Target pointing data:
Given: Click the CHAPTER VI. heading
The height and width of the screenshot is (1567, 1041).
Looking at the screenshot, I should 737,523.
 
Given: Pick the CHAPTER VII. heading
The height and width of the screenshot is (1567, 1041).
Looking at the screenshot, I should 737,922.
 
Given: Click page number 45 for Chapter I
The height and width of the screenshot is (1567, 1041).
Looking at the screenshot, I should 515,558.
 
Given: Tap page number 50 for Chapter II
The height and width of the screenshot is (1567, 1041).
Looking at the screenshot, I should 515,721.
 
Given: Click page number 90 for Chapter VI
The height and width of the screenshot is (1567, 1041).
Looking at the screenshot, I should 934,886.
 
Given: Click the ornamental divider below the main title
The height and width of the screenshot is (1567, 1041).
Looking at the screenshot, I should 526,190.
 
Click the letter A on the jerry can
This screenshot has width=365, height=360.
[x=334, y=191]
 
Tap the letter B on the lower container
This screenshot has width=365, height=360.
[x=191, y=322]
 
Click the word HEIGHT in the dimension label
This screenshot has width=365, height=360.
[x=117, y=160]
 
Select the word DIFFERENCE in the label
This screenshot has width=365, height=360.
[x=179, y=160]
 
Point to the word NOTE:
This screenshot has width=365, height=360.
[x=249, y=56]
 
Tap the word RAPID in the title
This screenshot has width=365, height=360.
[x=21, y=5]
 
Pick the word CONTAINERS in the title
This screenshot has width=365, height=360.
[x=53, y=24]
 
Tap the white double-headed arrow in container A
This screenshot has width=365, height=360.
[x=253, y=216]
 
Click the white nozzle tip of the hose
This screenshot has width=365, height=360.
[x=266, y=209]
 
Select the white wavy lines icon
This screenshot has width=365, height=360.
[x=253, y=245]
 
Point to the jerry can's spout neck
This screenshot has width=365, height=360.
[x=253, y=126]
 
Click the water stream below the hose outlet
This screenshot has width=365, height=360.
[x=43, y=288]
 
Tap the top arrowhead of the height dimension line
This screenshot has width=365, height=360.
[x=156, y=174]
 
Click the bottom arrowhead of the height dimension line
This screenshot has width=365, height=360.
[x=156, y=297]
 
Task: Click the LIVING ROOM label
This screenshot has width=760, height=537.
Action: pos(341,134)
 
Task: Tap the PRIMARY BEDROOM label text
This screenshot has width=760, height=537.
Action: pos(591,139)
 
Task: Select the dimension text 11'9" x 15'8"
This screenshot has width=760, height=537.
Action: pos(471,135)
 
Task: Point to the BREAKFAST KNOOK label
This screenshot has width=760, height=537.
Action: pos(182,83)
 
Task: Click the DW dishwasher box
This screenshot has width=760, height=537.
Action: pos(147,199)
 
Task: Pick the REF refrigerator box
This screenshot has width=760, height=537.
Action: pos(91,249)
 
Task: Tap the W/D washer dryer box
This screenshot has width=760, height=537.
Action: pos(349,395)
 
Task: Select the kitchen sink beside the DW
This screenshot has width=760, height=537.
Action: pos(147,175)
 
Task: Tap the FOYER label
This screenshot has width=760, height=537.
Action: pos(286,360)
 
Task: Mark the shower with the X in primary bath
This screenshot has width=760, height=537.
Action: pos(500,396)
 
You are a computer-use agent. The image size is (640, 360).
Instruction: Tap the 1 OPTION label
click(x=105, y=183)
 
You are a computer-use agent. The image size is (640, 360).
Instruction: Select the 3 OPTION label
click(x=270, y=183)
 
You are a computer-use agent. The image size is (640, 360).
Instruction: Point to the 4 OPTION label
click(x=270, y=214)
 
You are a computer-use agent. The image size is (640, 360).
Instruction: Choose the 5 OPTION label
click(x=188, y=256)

▶ _Aim_:
Copy out the items word for word, beginning at the line that contains "Task: Mark the" and ending with the last line of the items.

▶ _Correct result_:
Task: Mark the shower with the X in primary bath
This screenshot has width=760, height=537.
Action: pos(500,396)
 
You are a computer-use agent. The image size is (640, 360).
Instruction: Tap the 1 OPTION label
click(x=105, y=183)
 
You are a computer-use agent. The image size is (640, 360).
Instruction: Select the 3 OPTION label
click(x=270, y=183)
 
You are a computer-use agent. The image size is (640, 360).
Instruction: Point to the 4 OPTION label
click(x=270, y=214)
 
You are a computer-use agent. The image size is (640, 360).
Instruction: Choose the 5 OPTION label
click(x=188, y=256)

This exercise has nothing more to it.